We’re writing a test case that samples a “random” black box. Given n numbers, how many times would we need to sample the black box to have n unique responses with a 99.9% confidence?

Question

We’re writing a test case that samples a “random” black box. Given n numbers, how many times would we need to sample the black box to have n unique responses with a 99.9% confidence?

Eg, if we were rolling a six-sided die, how many times would we need to roll it in order to see every number 99.9% of the time?

Answer 1

To determine the number of times you would need to sample the black box to have n unique responses with a 99.9% confidence, you can use statistical calculations. One approach is to use the concept of the Coupon Collector's Problem.

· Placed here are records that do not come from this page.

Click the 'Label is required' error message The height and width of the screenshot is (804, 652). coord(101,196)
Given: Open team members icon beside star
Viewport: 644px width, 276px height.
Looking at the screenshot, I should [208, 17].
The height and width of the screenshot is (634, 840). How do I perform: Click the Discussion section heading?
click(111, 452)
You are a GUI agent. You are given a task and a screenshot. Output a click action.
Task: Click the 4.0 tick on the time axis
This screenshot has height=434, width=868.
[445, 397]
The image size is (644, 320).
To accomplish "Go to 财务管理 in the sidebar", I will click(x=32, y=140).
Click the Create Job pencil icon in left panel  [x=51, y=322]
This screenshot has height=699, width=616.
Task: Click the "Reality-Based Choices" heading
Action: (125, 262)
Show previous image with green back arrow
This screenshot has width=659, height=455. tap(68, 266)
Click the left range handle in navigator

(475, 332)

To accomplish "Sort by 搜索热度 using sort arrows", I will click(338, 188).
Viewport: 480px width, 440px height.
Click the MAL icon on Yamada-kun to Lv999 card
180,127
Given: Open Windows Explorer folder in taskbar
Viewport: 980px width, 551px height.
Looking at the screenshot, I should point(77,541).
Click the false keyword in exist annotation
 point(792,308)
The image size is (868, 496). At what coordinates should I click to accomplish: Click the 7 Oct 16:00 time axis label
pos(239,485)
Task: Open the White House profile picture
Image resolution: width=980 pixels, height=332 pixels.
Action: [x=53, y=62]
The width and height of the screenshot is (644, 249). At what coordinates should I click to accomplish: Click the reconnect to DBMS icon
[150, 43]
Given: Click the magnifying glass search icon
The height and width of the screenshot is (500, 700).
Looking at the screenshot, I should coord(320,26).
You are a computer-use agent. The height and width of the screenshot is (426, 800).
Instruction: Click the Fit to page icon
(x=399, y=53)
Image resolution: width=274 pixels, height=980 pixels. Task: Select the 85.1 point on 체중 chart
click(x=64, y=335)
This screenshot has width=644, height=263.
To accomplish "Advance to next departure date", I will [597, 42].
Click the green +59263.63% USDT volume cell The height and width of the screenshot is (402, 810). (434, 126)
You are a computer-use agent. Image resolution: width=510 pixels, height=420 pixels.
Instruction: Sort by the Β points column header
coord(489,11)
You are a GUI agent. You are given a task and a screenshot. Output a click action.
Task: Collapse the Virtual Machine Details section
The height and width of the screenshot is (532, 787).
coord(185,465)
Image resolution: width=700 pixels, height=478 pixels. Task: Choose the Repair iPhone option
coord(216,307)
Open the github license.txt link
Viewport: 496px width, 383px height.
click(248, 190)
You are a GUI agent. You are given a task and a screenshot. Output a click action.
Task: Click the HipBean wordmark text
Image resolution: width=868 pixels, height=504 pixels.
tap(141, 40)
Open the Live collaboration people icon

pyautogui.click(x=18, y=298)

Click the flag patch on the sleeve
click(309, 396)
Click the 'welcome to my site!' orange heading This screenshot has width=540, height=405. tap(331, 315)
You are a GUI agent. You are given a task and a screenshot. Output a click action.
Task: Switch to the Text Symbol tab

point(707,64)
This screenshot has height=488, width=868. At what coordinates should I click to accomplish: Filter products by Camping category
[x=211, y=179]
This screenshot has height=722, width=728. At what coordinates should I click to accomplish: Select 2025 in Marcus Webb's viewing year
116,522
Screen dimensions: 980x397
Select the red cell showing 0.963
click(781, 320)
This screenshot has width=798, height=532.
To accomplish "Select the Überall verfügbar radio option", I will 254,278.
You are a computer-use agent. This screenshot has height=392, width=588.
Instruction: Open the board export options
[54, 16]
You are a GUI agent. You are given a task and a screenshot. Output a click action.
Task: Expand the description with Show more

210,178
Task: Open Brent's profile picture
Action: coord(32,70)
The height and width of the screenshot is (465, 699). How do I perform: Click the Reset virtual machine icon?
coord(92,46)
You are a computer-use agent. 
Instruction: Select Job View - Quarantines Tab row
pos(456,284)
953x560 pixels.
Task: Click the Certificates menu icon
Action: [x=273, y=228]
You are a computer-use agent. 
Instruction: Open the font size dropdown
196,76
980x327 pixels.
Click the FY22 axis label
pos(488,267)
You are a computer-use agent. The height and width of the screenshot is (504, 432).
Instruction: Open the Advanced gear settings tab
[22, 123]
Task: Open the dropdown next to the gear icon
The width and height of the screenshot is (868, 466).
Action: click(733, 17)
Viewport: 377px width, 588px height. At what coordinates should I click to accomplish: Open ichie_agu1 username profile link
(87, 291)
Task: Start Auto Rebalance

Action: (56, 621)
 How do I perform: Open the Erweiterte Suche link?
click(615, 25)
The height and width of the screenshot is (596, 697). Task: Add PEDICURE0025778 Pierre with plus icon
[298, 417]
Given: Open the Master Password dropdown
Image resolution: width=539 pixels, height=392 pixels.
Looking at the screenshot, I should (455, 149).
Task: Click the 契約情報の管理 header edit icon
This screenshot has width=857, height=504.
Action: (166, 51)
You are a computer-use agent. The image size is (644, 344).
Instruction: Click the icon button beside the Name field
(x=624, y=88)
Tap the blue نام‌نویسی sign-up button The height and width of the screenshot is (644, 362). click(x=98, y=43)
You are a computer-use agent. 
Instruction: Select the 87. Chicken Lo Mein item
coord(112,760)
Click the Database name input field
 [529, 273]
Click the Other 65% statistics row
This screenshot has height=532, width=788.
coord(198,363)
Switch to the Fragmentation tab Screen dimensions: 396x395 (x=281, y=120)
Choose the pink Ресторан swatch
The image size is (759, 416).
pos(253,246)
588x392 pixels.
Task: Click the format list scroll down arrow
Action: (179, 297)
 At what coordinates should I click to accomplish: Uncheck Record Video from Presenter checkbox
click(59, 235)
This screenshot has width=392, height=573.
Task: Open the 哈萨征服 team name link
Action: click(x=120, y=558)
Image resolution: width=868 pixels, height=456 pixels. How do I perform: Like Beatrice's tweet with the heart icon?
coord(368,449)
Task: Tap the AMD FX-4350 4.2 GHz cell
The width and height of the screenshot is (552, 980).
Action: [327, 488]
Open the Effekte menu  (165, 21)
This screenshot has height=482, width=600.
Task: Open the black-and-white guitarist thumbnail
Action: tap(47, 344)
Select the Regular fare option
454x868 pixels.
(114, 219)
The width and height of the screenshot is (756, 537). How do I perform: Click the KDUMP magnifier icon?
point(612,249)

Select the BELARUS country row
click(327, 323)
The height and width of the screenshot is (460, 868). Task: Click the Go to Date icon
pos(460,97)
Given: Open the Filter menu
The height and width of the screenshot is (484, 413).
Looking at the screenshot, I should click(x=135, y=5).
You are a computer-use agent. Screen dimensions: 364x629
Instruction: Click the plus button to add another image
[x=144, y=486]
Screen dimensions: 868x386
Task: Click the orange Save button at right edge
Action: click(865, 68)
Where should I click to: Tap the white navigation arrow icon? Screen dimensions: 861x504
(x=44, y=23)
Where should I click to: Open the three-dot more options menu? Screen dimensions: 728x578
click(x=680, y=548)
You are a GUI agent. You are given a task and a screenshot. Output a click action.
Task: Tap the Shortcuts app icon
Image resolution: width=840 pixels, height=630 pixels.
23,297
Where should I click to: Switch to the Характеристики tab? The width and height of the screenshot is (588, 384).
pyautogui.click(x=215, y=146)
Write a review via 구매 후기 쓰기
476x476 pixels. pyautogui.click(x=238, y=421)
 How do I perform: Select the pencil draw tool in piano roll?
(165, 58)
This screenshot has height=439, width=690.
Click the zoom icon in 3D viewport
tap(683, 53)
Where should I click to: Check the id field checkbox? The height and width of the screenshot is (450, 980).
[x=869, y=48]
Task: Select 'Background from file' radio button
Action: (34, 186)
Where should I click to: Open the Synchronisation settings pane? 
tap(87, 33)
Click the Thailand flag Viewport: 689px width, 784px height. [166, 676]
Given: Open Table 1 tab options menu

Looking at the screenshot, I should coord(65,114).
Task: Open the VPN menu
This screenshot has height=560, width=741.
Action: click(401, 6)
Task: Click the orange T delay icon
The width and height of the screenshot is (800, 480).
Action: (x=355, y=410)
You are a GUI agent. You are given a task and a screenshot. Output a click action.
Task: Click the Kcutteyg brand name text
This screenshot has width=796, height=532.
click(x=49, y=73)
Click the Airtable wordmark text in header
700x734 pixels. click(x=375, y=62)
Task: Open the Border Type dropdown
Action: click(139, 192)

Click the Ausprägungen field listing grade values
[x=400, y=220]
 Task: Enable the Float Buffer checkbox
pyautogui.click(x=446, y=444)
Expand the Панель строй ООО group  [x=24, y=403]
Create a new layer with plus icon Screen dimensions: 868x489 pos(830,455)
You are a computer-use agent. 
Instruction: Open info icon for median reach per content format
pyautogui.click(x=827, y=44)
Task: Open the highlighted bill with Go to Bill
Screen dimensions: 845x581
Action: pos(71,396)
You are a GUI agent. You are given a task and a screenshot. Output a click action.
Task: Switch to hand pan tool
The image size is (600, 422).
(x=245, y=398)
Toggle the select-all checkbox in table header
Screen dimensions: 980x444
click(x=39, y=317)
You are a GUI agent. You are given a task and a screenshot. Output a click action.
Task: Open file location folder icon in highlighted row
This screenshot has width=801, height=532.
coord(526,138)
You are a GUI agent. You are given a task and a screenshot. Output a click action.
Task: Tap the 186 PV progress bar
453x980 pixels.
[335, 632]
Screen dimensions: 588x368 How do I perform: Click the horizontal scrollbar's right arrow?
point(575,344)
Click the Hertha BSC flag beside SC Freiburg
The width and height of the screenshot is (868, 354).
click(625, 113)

In the Coupon Collector's Problem, you imagine collecting coupons from a set of different types. Each time you sample, you get a coupon that represents a unique response from the black box. The goal is to collect all n different types of coupons.

The expected number of samples needed to collect all n unique coupons can be calculated using the formula:

E(n) = n * (1 + 1/2 + 1/3 + ... + 1/n)

This formula represents the expected value of the number of samples you would need to collect all n unique coupons.

Now, to achieve a desired confidence level of 99.9%, you need to determine the minimum number of samples needed with this confidence. This can be done by calculating the confidence interval using the formula:

CI = E(n) + Z * sqrt(V(n))

Where CI is the confidence interval, Z is the z-score corresponding to the desired confidence level (e.g., z-score of 3.290 for a 99.9% confidence), and V(n) is the variance of the number of samples needed to collect all n unique coupons.

The variance V(n) can be approximated by:

V(n) = n^2 * (1 + 1/2 + 1/3 + ... + 1/n) - n^2

By plugging these values into the formula, you can calculate the minimum number of samples needed to have n unique responses with a 99.9% confidence.

For example, if you were rolling a six-sided die and wanted to see every number with 99.9% confidence, you would set n = 6. Plugging this into the formulas, you would calculate E(6), V(6), and the confidence interval CI. The value of CI would approximate the minimum number of rolls needed.

Please note that this method assumes that the black box produces responses uniformly at random, as in the case of rolling a fair die. If the distribution of responses is not uniform, the calculations might be different.